**PROBLEM TO WORK ON**
Render the records below as a Markdown table with the columns "Row" and "Record", numbering each row and leaving out blank lines.

(Items listed in a dataset)
*****

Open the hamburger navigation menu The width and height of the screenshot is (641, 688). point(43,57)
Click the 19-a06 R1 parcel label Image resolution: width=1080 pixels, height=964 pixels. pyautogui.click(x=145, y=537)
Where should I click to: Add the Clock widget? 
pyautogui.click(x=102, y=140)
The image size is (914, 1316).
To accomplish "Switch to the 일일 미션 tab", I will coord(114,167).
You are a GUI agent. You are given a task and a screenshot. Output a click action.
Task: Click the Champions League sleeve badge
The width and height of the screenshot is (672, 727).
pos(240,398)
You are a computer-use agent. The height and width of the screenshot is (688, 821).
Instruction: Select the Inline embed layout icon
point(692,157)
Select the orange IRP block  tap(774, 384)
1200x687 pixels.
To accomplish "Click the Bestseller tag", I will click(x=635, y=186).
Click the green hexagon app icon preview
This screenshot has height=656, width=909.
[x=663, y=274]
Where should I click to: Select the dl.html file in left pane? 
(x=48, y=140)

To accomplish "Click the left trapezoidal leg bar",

*****

**TASK RESPONSE**
| Row | Record |
|---|---|
| 1 | Open the hamburger navigation menu The width and height of the screenshot is (641, 688). point(43,57) |
| 2 | Click the 19-a06 R1 parcel label Image resolution: width=1080 pixels, height=964 pixels. pyautogui.click(x=145, y=537) |
| 3 | Where should I click to: Add the Clock widget?  |
| 4 | pyautogui.click(x=102, y=140) |
| 5 | The image size is (914, 1316). |
| 6 | To accomplish "Switch to the 일일 미션 tab", I will coord(114,167). |
| 7 | You are a GUI agent. You are given a task and a screenshot. Output a click action. |
| 8 | Task: Click the Champions League sleeve badge |
| 9 | The width and height of the screenshot is (672, 727). |
| 10 | pos(240,398) |
| 11 | You are a computer-use agent. The height and width of the screenshot is (688, 821). |
| 12 | Instruction: Select the Inline embed layout icon |
| 13 | point(692,157) |
| 14 | Select the orange IRP block  tap(774, 384) |
| 15 | 1200x687 pixels. |
| 16 | To accomplish "Click the Bestseller tag", I will click(x=635, y=186). |
| 17 | Click the green hexagon app icon preview |
| 18 | This screenshot has height=656, width=909. |
| 19 | [x=663, y=274] |
| 20 | Where should I click to: Select the dl.html file in left pane?  |
| 21 | (x=48, y=140) |
| 22 | To accomplish "Click the left trapezoidal leg bar", |